The most fascinating detail in Tommaso Aquilano and Roberto Rimondi's detail-heavy collection was the kick pleat on a pencil skirt. The skirt was backed in gold velvet, and there was something about a kick pleat in that fabric and shade that reeked of the bourgeois decadence in an old Helmut Newton photo. Aquilano and Rimondi insisted they were trying to pin down the moment of liberation in the sixties when the wound-up fifties woman became the free and easy seventies girl. But however much they try to channel that young spirit, they're more absorbed by someone much older, a well-schooled connoisseur of fashion, perhaps, who can fully appreciate the extraordinary, almost suffocating amount of work that goes into an Aquilano.Rimondi collection. The cloth of one coat-dress alone had been, according to the designers' translator, "painted, squeezed, rubberized, needle-punched…" What did that poor fabric ever do to anyone? Although, truth be told, the result was a gilded wonder.

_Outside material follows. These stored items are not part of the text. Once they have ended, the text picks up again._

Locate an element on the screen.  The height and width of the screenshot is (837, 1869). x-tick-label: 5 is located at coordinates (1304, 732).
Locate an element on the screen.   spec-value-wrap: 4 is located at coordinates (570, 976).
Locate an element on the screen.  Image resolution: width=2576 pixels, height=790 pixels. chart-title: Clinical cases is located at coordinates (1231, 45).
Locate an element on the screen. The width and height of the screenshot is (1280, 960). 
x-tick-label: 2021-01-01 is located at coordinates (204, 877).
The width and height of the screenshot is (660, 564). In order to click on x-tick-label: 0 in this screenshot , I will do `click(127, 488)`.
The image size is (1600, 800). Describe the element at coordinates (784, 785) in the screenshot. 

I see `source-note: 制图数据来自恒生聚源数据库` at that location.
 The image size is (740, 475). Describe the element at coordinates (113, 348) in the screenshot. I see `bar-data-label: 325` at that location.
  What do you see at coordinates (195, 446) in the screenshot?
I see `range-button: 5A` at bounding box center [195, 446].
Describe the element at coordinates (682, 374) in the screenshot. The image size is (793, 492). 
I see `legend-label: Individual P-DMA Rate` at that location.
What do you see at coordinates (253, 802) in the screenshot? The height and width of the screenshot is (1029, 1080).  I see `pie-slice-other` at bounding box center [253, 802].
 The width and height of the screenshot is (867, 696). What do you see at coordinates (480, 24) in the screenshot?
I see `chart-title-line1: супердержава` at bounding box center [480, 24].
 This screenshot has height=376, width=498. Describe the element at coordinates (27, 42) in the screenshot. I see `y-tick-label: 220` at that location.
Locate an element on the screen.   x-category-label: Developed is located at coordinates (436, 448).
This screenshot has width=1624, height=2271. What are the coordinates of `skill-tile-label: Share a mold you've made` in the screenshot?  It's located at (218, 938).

Cleaving to their sixties moment, Aquilano and Rimondi took inspiration from Piet Mondrian. You're right, Mondrian was not of that particular decade, but Yves Saint Laurent used the artist's signature geometric style to create one of the most iconic dresses of the sixties, and it was presumably that resonance that the young Italians were drawing on. Lines of gold crystals picked out Mondrian's grid patterns. So did stripes of net. A more direct reference to the sixties could be found in the dropped waists and the easy shift shapes, but they were fabricated in such a way that ease was co-opted by more of those extravagant fabric treatments. Like the needle-punching that seamlessly collaged fur, satin, and wool in one coat.
Zucchero wailing "I love you so much" on the soundtrack sounded so much more anguished in the original Italian. But if he could do with a little lightening up, that only meant his sound was entirely appropriate for Aquilano and Rimondi. They, too, could let a little sunshine into their obsession—the sunshine, perhaps, of this collection's most winning item, a golden yellow coat that was stunning in its gilt-free simplicity.